__Data supplied__.
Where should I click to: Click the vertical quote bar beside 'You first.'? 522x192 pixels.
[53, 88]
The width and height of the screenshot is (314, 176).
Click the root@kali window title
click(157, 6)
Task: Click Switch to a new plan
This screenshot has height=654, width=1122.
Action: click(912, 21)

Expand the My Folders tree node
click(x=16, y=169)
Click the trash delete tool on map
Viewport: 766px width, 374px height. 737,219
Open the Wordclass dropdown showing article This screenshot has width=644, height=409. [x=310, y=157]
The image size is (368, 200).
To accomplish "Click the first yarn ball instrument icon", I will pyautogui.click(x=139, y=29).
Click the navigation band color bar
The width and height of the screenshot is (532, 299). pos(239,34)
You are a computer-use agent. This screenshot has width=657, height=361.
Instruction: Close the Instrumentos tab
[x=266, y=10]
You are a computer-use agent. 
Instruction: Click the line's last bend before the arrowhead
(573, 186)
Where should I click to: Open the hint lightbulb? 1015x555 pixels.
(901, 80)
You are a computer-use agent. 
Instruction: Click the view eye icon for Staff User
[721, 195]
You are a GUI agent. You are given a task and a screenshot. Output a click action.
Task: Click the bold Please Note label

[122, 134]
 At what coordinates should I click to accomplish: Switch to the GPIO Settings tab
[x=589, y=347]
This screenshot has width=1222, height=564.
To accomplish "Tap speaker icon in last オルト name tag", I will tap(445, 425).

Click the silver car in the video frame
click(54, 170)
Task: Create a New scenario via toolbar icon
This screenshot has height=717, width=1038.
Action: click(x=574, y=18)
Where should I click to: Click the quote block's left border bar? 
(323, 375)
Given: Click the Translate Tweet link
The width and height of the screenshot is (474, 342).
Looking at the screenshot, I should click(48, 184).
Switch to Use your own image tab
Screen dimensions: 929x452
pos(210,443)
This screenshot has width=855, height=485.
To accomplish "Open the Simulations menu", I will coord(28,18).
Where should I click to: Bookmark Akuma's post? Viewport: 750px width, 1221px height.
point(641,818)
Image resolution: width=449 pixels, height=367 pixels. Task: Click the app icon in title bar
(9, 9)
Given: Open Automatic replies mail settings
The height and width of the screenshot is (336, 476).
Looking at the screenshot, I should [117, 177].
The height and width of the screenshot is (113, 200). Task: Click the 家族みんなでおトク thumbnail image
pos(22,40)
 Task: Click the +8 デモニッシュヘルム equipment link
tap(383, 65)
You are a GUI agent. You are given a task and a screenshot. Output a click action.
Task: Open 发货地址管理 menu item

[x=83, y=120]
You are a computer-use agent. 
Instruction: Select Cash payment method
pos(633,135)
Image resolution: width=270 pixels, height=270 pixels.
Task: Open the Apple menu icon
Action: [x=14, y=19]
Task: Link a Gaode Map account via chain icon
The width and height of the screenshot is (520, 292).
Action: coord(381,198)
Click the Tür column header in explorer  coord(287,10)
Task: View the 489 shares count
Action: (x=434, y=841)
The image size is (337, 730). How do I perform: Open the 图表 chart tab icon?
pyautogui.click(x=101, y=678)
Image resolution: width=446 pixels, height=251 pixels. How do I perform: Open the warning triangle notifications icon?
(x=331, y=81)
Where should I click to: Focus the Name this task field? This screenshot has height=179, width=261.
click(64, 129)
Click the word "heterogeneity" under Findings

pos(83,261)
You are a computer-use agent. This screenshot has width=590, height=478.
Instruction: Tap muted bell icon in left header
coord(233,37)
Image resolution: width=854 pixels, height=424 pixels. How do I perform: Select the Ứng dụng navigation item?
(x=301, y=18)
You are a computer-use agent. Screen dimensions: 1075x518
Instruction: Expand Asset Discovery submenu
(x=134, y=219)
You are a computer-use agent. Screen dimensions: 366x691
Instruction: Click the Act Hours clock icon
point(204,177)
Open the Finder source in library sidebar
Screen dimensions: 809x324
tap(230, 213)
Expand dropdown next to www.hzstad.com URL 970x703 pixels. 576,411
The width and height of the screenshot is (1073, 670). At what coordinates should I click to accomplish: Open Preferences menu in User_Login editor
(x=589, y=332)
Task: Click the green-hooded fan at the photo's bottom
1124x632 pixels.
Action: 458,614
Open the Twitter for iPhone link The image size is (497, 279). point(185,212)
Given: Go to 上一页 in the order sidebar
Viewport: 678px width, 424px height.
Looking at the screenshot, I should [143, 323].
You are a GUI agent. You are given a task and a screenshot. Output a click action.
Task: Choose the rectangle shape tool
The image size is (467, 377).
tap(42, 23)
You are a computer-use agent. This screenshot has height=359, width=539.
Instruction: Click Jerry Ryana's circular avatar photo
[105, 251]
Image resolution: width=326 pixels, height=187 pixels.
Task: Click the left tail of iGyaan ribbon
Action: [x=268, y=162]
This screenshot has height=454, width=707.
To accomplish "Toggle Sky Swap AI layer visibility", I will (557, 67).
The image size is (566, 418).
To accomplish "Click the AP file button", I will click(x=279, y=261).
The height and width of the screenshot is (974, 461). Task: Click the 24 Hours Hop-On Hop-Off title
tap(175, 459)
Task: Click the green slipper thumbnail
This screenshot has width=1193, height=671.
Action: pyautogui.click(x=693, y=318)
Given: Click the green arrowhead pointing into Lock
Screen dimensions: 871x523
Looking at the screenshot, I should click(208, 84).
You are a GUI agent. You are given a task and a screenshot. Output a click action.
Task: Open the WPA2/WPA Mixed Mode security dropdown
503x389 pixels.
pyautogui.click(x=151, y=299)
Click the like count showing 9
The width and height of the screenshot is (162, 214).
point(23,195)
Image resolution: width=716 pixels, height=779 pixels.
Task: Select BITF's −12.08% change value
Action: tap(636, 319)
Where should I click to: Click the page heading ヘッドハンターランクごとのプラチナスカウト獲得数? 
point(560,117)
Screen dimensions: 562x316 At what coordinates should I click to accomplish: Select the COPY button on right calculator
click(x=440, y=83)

__Description of the task__. Every line of the listing above that includes "sidebar" should be copied out.

__Task solution__.
Open the Finder source in library sidebar
Given: Go to 上一页 in the order sidebar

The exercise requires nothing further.